How to complete this task => Reproduce, please, the line that holds "Click the help" and all later lines through the end of the entries below, exactly; omit pictures.
[Entries supplied Boundary: Start]
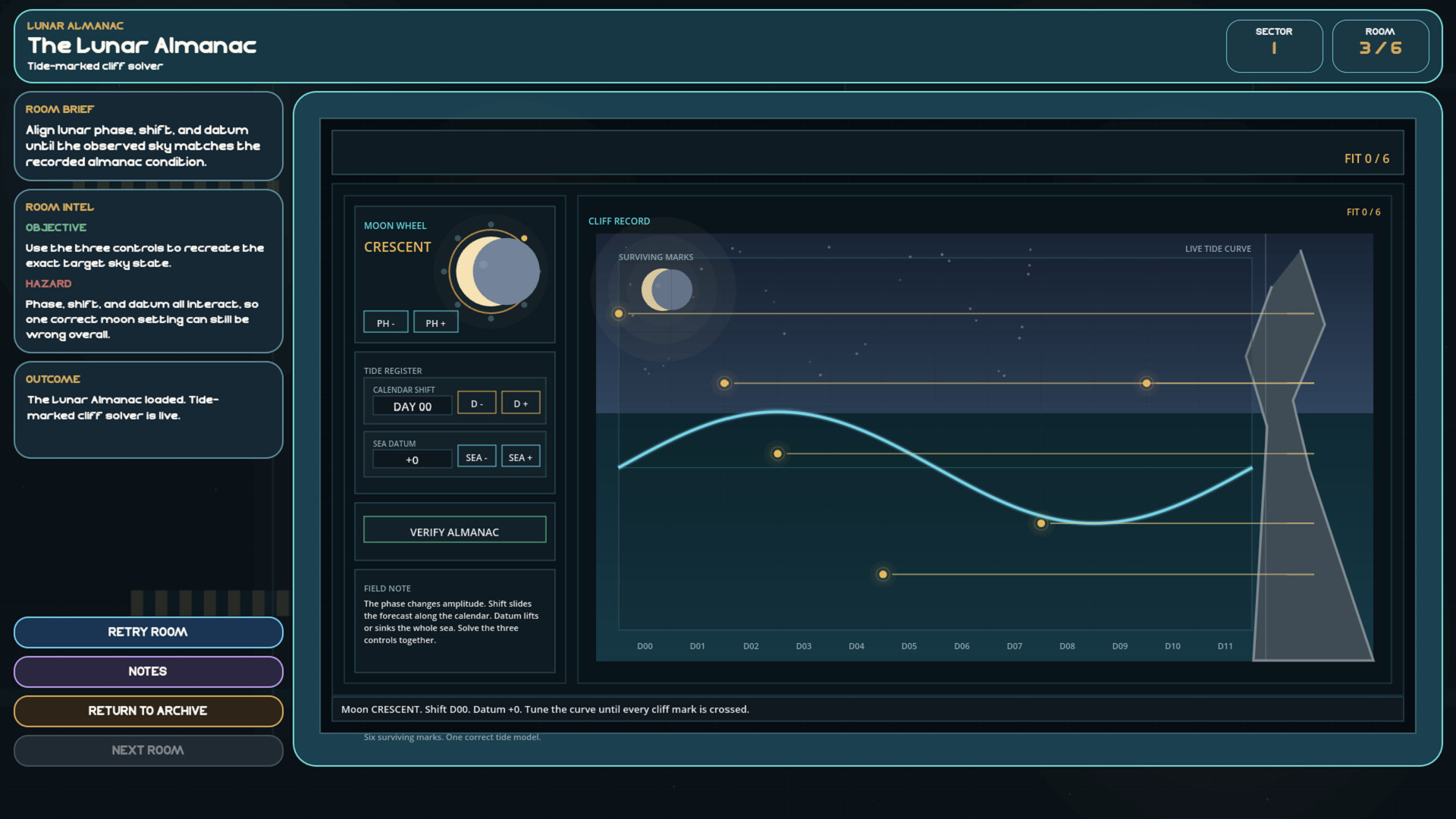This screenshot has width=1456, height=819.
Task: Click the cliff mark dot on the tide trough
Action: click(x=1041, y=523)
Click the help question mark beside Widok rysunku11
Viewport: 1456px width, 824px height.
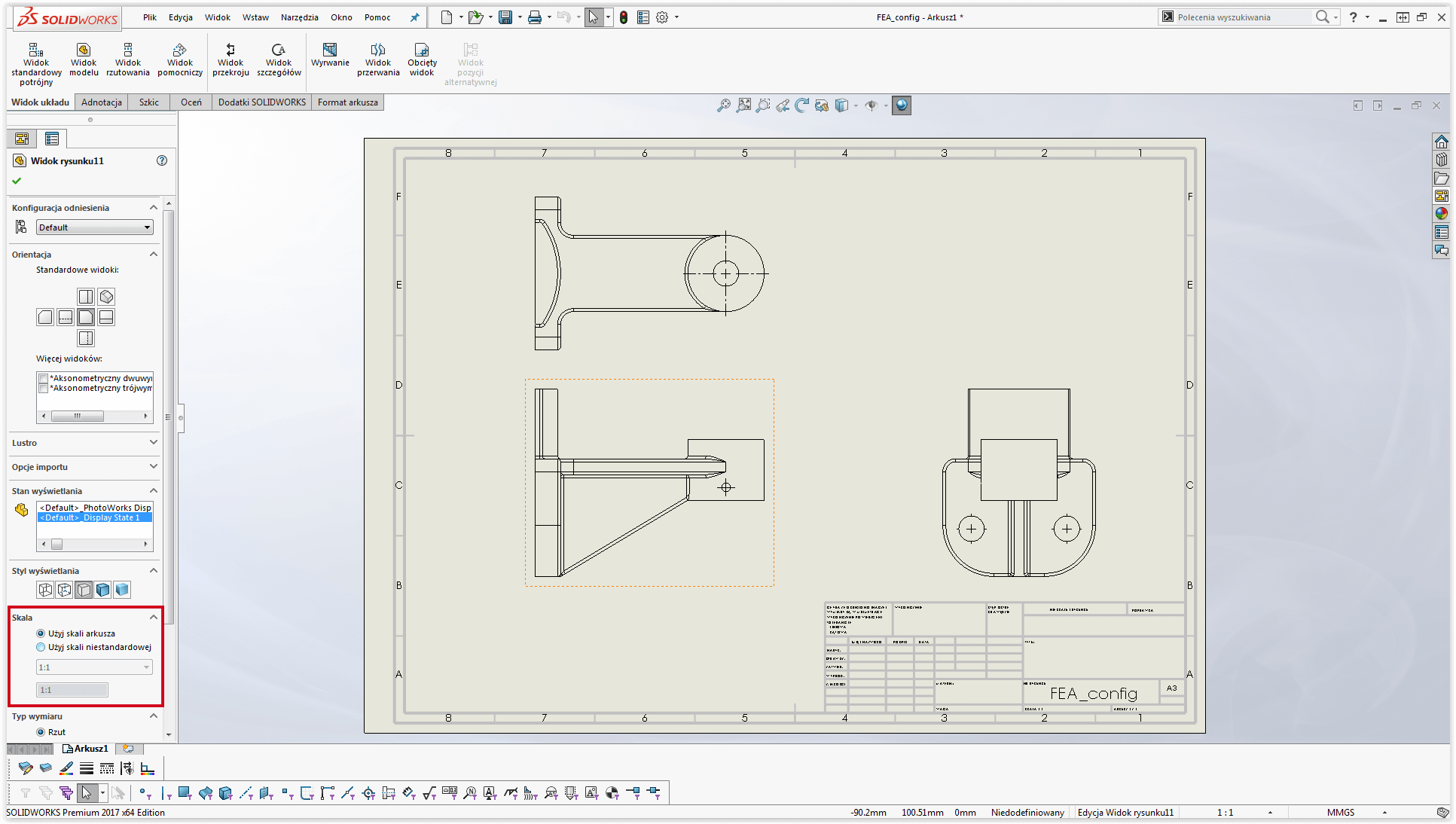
[Entries supplied Boundary: End]
Answer to the problem =>
Click the help question mark beside Widok rysunku11
Viewport: 1456px width, 824px height.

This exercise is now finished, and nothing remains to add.